Colgan: Some more big ideas on Big Ideas

I wish to broaden the philosophical landscape sketched by the authors in the Big Ideas special issue (Western News, May 7).

Probably the most important thing to understand about philosophy is its remarkably unique character as a discipline because of its absence of ‘common ground’ – which actually defines the fields of science and the humanities. Since philosophy deals in foundations, the very roots of all human ideas, philosophy must be perspective; there is nothing that all philosophers need to commonly accept to ‘do philosophy,’ even the idea of truth itself.

For instance, the opening article (“Better we understand science, better we understand ourselves,” Western News, May 7) makes a ‘common ground’ claim when the author says the world is “not a human creation.” Many subjectivists disagree, especially those who borrow from Immanuel Kant’s epistemology.

For example, most people believe that human beings hold bias in how they perceive the world, including that we see the world through human faculties (our eyes, for one), and organize perception data via human consciousness. While many philosophers wrestle with Kant’s dictum of whether we can know anything ‘in itself,’ the more pertinent question is whether this matters, whether this ‘human perception’ of the world limits us in any way. Since we know about the bias, can we not account for this bias? Success or failure in this can be determined by how predictive we can be in our actions in reality – can we consistently build successful bridges, or will we reach a limit and become victims of an unknowable, malevolent force?

Some of the articles (“Placing a proper value on parenting” and “Engaging in debate over future food systems,” Western News, May 7) fail to account for their political roots.

For instance, Parenting does not ask whether procreation or children should be political footballs, but assumes this political stance as ‘common ground.’ The more essential question is the nature of our rights: If they are granted by the government, then we all are subjects to the state. The alternative is a natural rights view, where individuals are sovereign at birth, and when forming together, grant a government certain duties.

In the latter political framework, the question addressed in Food systems is not an issue, because human beings are not assumed to be political pawns. The issues in food are similarly sourced, not in a metaphysical sense of just ‘how food is,’ but rather are contingent on already present political regulations governing food. Therefore, we cannot hope to understand political issues unless we delve closer to the roots of the operating political framework. Indeed, it may even lead us to ask whether social issues are not simply the product of the very political system we assume; philosophy must delve deeper and reveal these assumptions and refrain from the stasis on thought imposed by our ‘common grounding.’

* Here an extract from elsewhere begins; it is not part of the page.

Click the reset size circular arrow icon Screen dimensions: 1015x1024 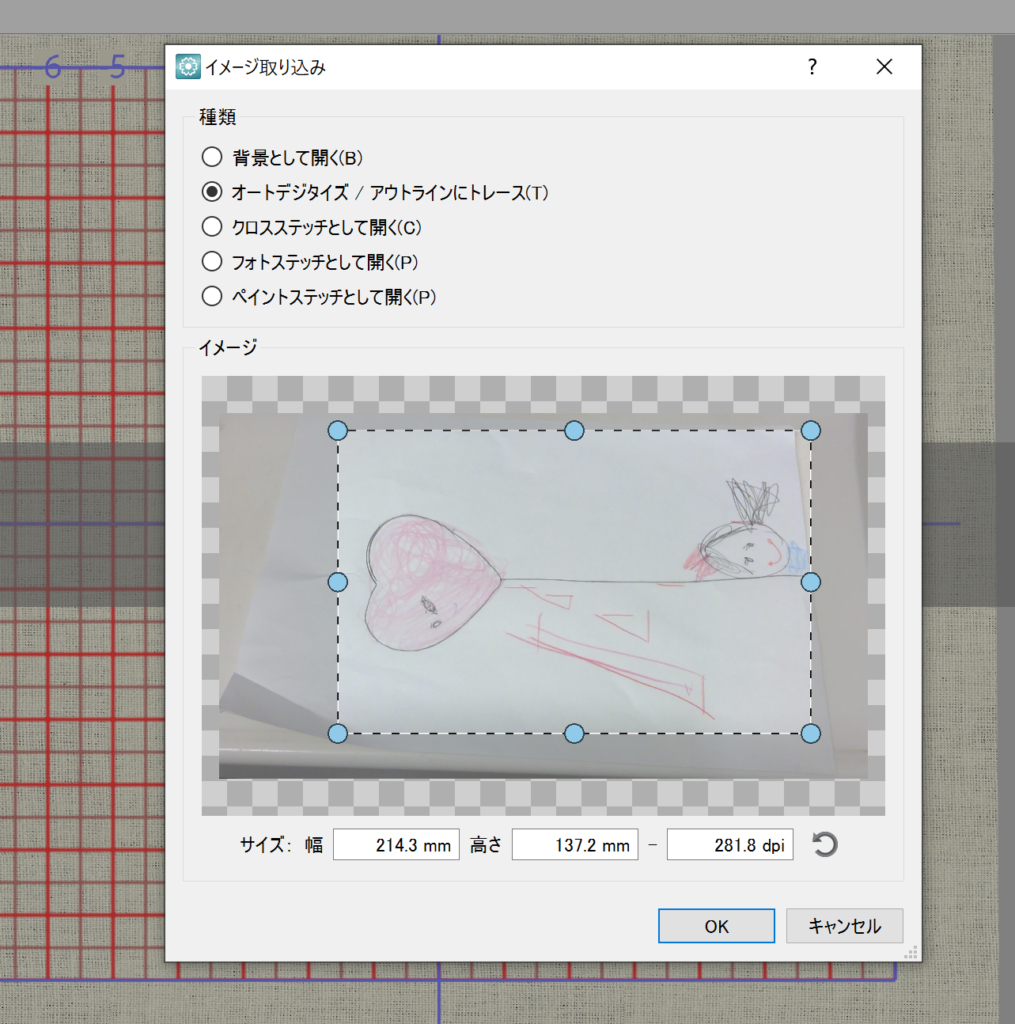[825, 845]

Another article (“Tiny, happy people faring well, Western News, May 7) asks whether a concept of happiness (or faring well) can be attributed to children in response to Aristotle, who took the contrary view. However, the position given to Aristotle is unfair and not his own. Aristotle believed children could not ‘flourish’ because they could not be willingly virtuous nor moral actors, both requirements of an Aristotelian wellbeing. Aristotle was not speaking of the biological issue of being healthy or feeling well, he was speaking ethically, more generally, in terms of a person’s satisfaction with their being. Medicine already provides what the author is seeking in terms of a child’s health or psychological contentment implicit in being “satisfied with one’s life,” but how would such an introspective question be answerable by a child? What one needs is mindful awareness of experiences in action and the agency and knowledge of alternative reactions to answer it?

For the article on mental illness (“Knowing yourself – and your mental state – in new ways, Western News, May 7), I only wish to echo its main thesis: Our conceptual frameworks matter, always and forever true. To determine mental illness requires an organization of proper and improper behavior, but even more importantly, how this is determined. For instance, a subjectivist conceptual framework would make ‘society’ an arbiter of behaviour, attributing deviations from a ‘code of living’ as mental illness (or sin as has been historically ubiquitous). An objectivist framework would ground mental illness in the individual’s success in perceiving and thus surviving in what is commonly experienced in reality, physical and social. Is mental health merely a medical phenomenon, or does it also include proportioned agency and thus morality (choice)?